● **Check your understanding**:
1. Using the article on county council overspending, decide whether each statement below agrees with it. For each of (a), (b) and (c), answer yes or no and quote the deciding words. (a) The budget survey covered 41 county and unitary councils. (b) Suffolk County Council forecast an overspend of £37.6m. (c) Six in ten councils are unsure or not confident they can balance their budget this year.
2. Pick up the article on county council overspending after its final sentence and continue it.

● **Given text**:
* * *

New analysis has revealed that England’s largest councils face overspending their budgets by over £600m this year, as ‘uncontrollable’ spending pressures drive up the cost of delivering services to vulnerable children.

08/11/23

Councils at risk of insolvency due to ‘uncontrollable’ costs of children’s placements

County councils are warning that they are ‘running out of road’ to prevent financial insolvency as they project they will overspend on their budgets by more than £600m.

The overspends are contributing to a projected total funding deficit of £4bn for these councils over the next three years.

According to the analysis by the County Councils Network (CCN), the overspends combined with future funding shortfalls mean that one in ten councils are unsure or not confident they can balance their budget this year. This proportion increases to four in ten next year and six in ten by 2025.

The County Councils Network (CCN) and Society of County Treasurers (SCT), which conducted the budget survey of 41 of county and unitary authorities, says that a combination of stubbornly high inflation, rising demand and ‘broken’ provider markets for children in care are leading to the historically high overspends.

While all council frontline services are experiencing higher than expected costs, increasing demand and an acute rise in the costs of placing children in care mean in-year spending on children’s services is spiralling out of control, with almost half (£319m) of the projected £639m overspend attributable to this service.

The CCN is now calling for emergency funding for children’s services this year and next to prevent them having to undertake drastic spending reductions to other services and reduce their reserves to ‘unsustainable levels’.

The budget survey of 41 county and unitary councils, which cover half of England’s population, reveals adult social care also made up a quarter (25%, or £179m) of the projected overspend.

Over recent weeks several county authorities have sounded the alarm bells on their in-year financial position, based on their first quarter of 2023/24 projections. Derbyshire County Council have forecast that they are on course to overspend their budget by £46m, Shropshire Council by £37.6m, Suffolk County Council by £22m and Hertfordshire County Council by £16.4m. However, this survey shows for the first time the scale of the challenge across all of England’s largest councils.

* * *

[Dataset entries]
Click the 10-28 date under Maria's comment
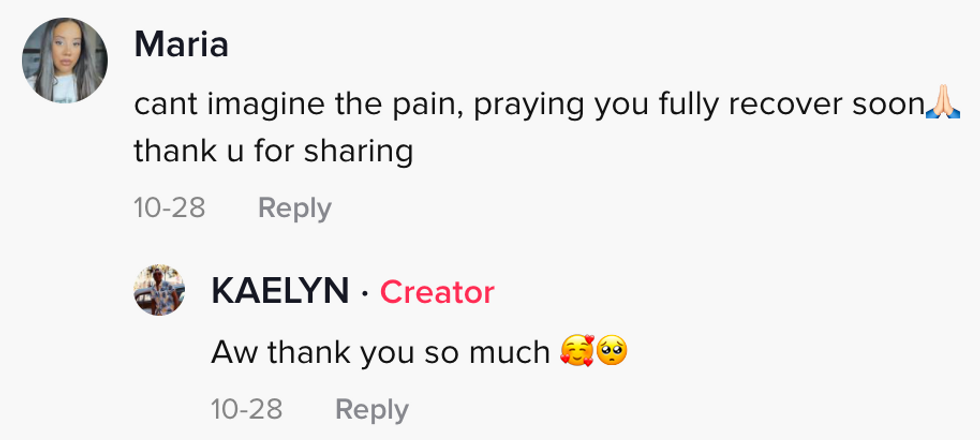Screen dimensions: 980x440 click(169, 208)
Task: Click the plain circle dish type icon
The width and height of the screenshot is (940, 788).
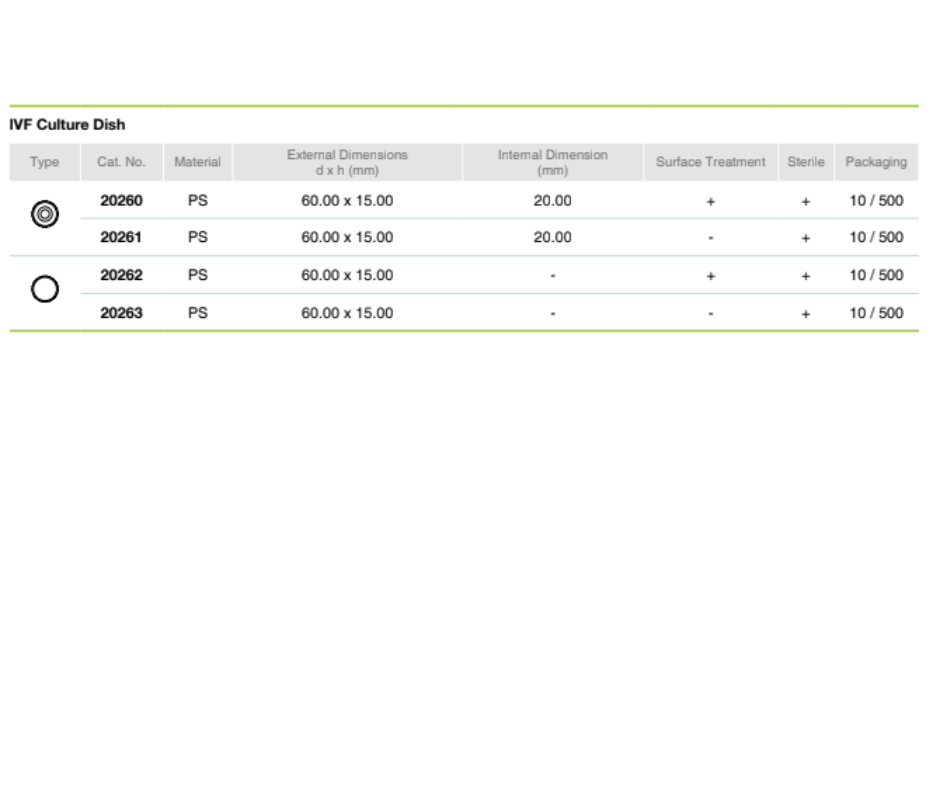Action: click(44, 289)
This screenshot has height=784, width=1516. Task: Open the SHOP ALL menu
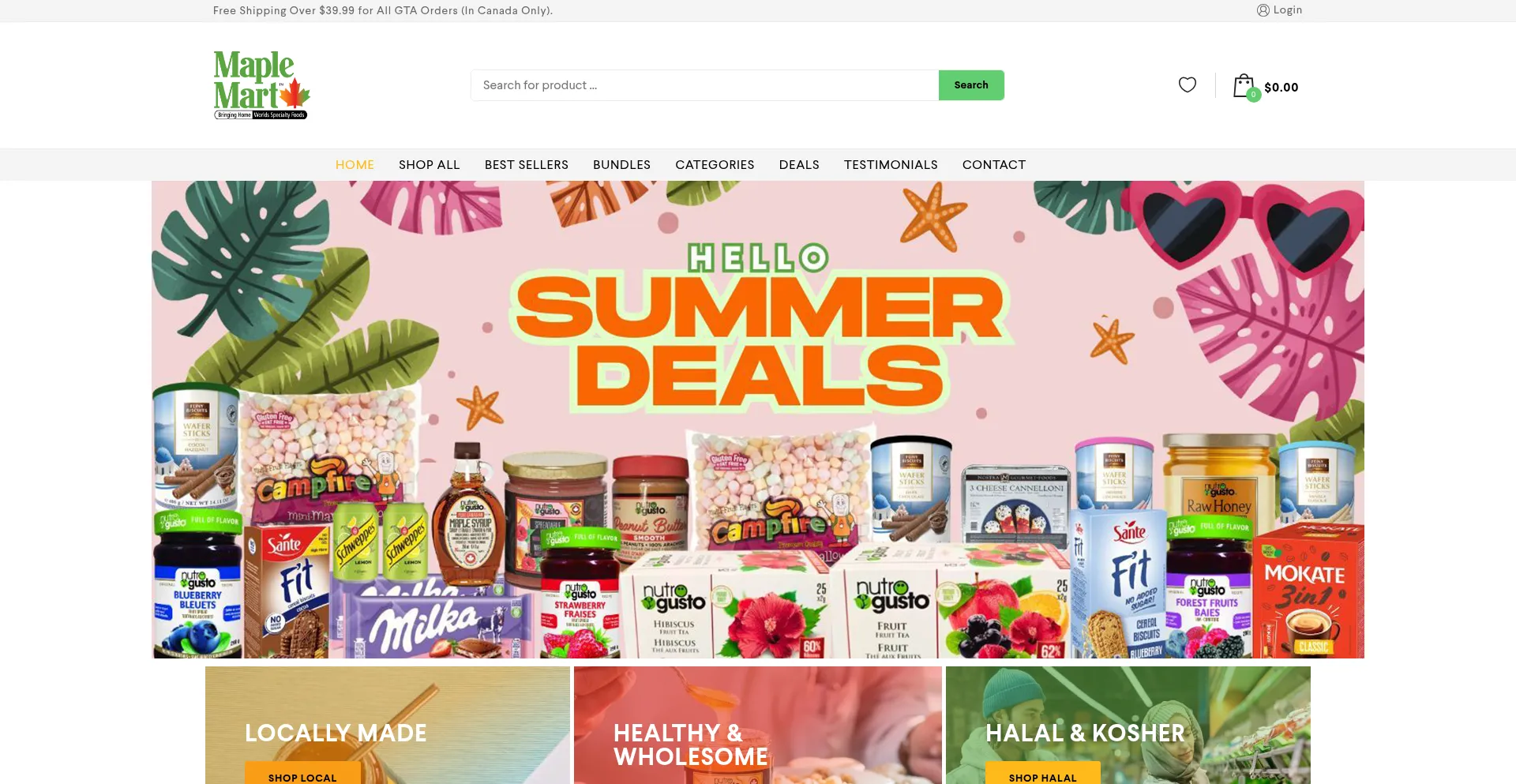[429, 165]
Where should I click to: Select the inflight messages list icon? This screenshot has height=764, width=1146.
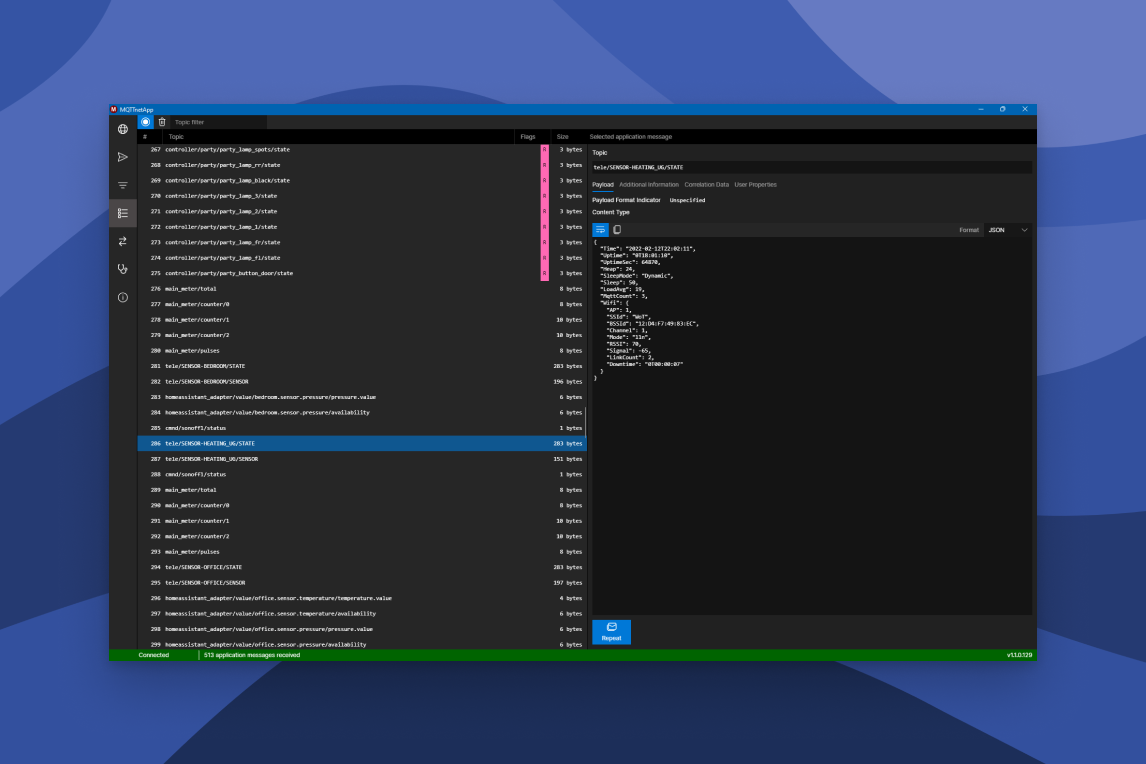coord(122,212)
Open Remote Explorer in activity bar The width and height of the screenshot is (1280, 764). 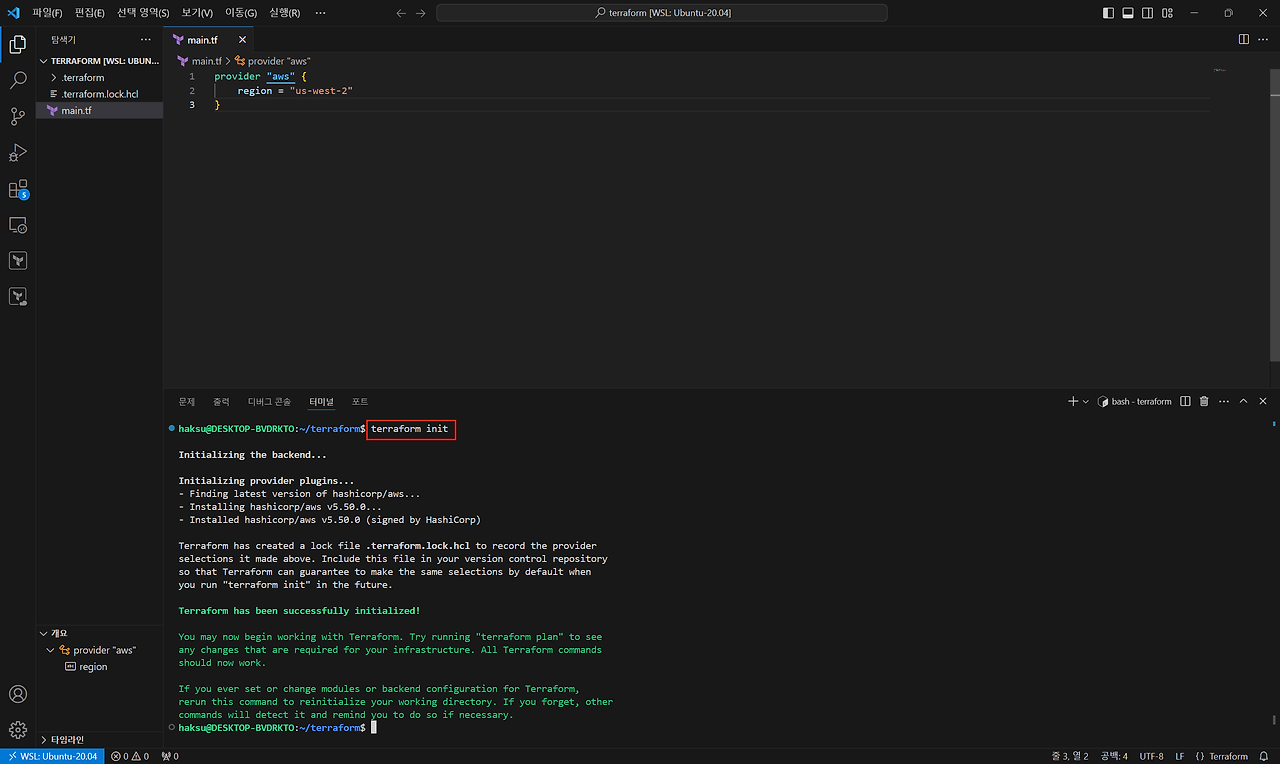point(18,225)
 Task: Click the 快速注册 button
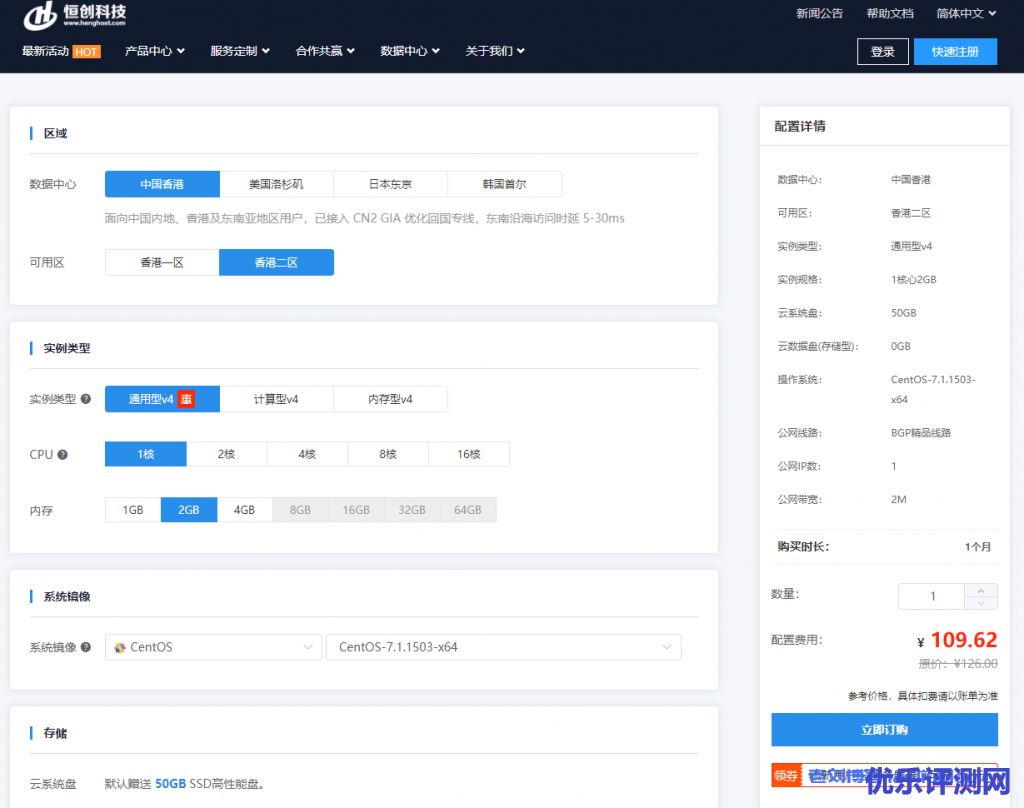click(954, 52)
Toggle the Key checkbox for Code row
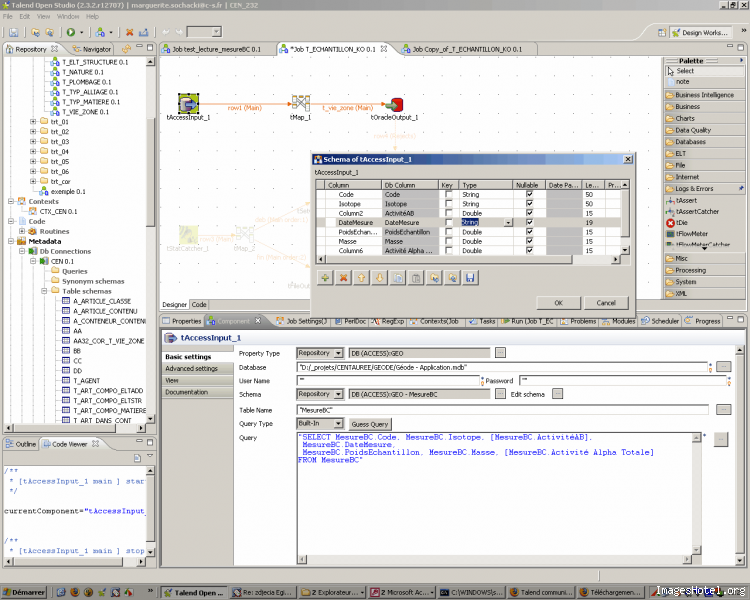The width and height of the screenshot is (750, 600). coord(449,195)
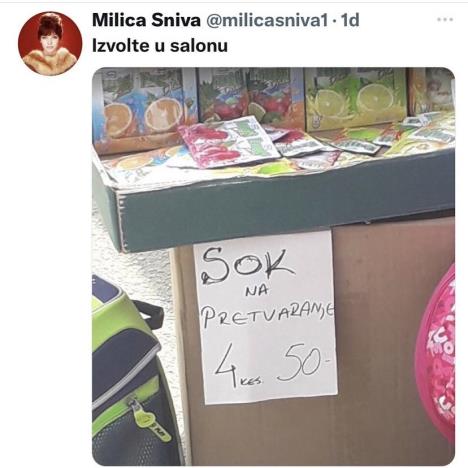Click the Milica Sniva display name
Viewport: 468px width, 468px height.
(x=146, y=21)
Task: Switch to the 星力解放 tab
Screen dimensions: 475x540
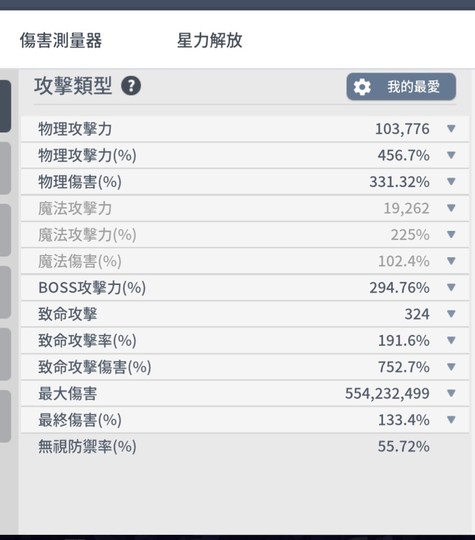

* * *

● **Responses in order**:
1.
(a) Yes: "The budget survey of 41 county and unitary councils, which cover half of England’s population"
(b) No: "Shropshire Council by £37.6m, Suffolk County Council by £22m"
(c) No: "one in ten councils are unsure or not confident they can balance their budget this year"

2.
With children’s services making up almost half the projected overspends, councils point to a sharp increase in post-pandemic demand in children’s services and the cost of care placements rising due to inflation and a ‘broken’ provider market. Recent research by the CCN showed there was a surge in over 20,000 extra referrals in county areas following the pandemic and over 1,000 more children in local authority care; a trend that has not abated since.

Recent reports by the Local Government Association (LGA) found that the largest private and independent providers of children’s social care made profits of more than £300 million last year at the same time as children’s social care budgets were stretched.

Cllr Barry Lewis, CCN Vice Chair and Finance Spokesperson, said the majority of the £639m of additional and unexpected spending this year is simply outside of councils’ control.

“The number of vulnerable children requiring care has risen dramatically post-pandemic, while inflation and a broken provider market in statutory care placements mean councils face no choice but to pay spiralling fees.

“County authorities will do all they can to bring down costs over the coming period and have pencilled in £2bn of unprecedented further savings to help balance the books. But after a decade of continuous cutbacks, the scale of reductions and use of reserves needed to fill the funding shortfall is simply unsustainable.”